Notes on the logic and data structures for NPMS Website, Plant Portal NPMS+, and Plant Portal Standard Mode

andrewvanbreda commented 5 months ago

Squares:Plots:Plot Groups Structure Notes.txt

andrewvanbreda commented 2 months ago

@sacrevert I don't have the data to be able to test it well effectively locally. It won't take long to re-arrange the report as a new version (assuming it allows me to re-arrange in this way). Then can compare on the multidev site attached to the warehouse. It would be good if it is faster (for whatever reason) as there are some reports such as the UKPoMS counting which is slow at moment.

sacrevert commented 2 months ago

Great, would be nice if this could help other projects too 👍👍

kazlauskis commented 2 months ago

Hi both, once the discussions are finished, please send me a summary of the reports to use. I will then add them to the app 🙂 Thank you!

andrewvanbreda commented 2 months ago

Hi @BirenRathod, Would you be able to pull the Plant Portal reports folder when you get a chance please. Cheers.

andrewvanbreda commented 2 months ago

Hi @kazlauskis @sacrevert ,

Report is now almost completely ready. (I just realised I didn't include Standard Mode that actually uses different taxon groups. That will only be a few minutes to change which I will do now, and let you know once it has been pulled onto the Warehouse).

Other than that, the report can still be used as follows

The species_list param can be set to wildflower indicator inventory additional

(The additional mode is the species returned to Plant Portal additional species list which is found on the NPMS+ Widflower/Indicator pages)

count_website_list parameter can be provided as before to limit websites for the count (leaving it out default to NPMS only count)

There is a new parameter occ_row_limit which limits the number of rows we use for the frequency count, when not supplied this is 50000.

An example call to the report could be this

https://warehouse1.indicia.org.uk/index.php/services/rest/reports/projects/plant_portal/app_get_species_lists_4.xml?species_list=wildflower&count_website_list=32,23&occ_row_limit=30000

This would return Wildflower and use 30000 rows from NPMS (website 32),iRecord (website 23) to do a frequency count.
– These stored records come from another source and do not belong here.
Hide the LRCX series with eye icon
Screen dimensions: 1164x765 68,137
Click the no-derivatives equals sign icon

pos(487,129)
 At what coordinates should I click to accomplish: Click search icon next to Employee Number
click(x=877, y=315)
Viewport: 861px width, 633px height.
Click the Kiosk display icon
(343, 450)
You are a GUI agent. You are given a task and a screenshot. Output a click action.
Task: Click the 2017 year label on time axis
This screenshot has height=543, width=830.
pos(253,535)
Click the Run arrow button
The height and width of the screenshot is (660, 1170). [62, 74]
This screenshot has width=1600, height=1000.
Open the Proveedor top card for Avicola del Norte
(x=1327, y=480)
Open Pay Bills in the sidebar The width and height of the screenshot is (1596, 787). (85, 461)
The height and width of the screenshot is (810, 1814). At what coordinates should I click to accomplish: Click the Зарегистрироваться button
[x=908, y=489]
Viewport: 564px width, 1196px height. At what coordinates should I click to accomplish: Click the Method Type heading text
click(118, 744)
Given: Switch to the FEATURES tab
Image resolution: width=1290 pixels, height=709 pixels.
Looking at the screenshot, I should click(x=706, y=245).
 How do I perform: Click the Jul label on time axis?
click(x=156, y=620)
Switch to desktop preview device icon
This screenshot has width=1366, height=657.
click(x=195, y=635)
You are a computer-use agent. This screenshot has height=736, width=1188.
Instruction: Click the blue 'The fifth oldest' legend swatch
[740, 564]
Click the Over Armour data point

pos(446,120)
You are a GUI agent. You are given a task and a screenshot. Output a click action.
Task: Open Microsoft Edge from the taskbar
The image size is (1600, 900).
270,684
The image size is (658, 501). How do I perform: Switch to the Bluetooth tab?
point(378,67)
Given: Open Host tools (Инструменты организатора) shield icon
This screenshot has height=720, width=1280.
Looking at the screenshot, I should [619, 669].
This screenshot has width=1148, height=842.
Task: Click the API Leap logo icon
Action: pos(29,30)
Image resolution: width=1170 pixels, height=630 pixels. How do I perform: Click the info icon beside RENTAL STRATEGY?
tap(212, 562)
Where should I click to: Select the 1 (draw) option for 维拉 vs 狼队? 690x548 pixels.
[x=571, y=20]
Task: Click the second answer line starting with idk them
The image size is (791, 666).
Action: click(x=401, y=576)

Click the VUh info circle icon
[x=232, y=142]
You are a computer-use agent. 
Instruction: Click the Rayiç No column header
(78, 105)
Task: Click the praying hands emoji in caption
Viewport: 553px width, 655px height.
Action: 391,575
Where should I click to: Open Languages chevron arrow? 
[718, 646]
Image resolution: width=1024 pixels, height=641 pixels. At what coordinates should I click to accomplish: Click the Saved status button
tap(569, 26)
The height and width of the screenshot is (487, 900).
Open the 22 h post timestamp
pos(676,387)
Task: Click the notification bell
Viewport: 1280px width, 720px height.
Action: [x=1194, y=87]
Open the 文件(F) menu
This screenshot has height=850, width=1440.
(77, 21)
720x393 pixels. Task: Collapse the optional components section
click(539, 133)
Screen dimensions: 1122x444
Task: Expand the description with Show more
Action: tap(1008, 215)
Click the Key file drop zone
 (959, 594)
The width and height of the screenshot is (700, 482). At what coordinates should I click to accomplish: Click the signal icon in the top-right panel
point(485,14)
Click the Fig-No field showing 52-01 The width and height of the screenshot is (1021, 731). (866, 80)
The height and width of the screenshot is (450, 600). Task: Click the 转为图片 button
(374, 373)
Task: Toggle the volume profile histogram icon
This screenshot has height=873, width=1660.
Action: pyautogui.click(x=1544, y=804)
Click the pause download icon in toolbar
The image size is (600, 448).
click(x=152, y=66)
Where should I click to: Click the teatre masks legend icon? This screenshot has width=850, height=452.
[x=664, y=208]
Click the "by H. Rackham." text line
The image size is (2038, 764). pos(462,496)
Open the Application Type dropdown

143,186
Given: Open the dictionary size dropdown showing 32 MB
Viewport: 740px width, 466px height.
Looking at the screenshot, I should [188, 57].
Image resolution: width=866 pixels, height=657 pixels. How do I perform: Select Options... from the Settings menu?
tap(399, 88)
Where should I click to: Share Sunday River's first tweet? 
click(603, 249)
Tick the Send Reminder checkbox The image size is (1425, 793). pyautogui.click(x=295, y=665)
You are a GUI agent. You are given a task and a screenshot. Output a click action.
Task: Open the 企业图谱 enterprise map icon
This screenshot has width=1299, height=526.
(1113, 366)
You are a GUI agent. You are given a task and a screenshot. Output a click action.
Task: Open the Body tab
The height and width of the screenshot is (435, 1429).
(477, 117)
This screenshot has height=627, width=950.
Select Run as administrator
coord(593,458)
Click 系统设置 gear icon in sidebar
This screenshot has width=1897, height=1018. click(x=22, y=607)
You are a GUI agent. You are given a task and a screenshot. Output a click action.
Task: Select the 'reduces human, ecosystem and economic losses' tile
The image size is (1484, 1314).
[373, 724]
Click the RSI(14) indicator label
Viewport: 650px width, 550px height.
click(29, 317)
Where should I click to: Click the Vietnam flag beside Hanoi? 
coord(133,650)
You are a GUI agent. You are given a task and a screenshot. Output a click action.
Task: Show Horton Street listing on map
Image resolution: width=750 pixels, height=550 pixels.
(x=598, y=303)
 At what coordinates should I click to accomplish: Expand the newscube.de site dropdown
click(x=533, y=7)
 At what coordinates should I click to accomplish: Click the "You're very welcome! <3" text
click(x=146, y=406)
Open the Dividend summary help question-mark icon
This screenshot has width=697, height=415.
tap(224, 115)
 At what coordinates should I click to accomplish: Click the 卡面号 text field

In reality, wildflower and indicator actually return the same species (the list defined by organism keys) and likewise inventory and additional provide the same species (the list is defined by taxon groups)

The common names and synonyms columns include JSON lists of ID/names pairs that need to be included in the species search.

andrewvanbreda commented 2 months ago

The following are some optional notes about the ChatGBT version of the report if you are interested.

I have changed the report structure as per Oli's suggestion from ChatGBT. However, I am not actually noticing a speed difference (although I haven't timed it). I am not sure why this is, I will test it on other reports. It may simply be my report has changed over time, so those changes may have soaked up any speed advantage.

I will still experiment with other reports to see if we can get some speed imrovement.

Either way, one advantage of this alternative report structure is that the new structure allows for the new occurrence count row limiter which wouldn't have worked before.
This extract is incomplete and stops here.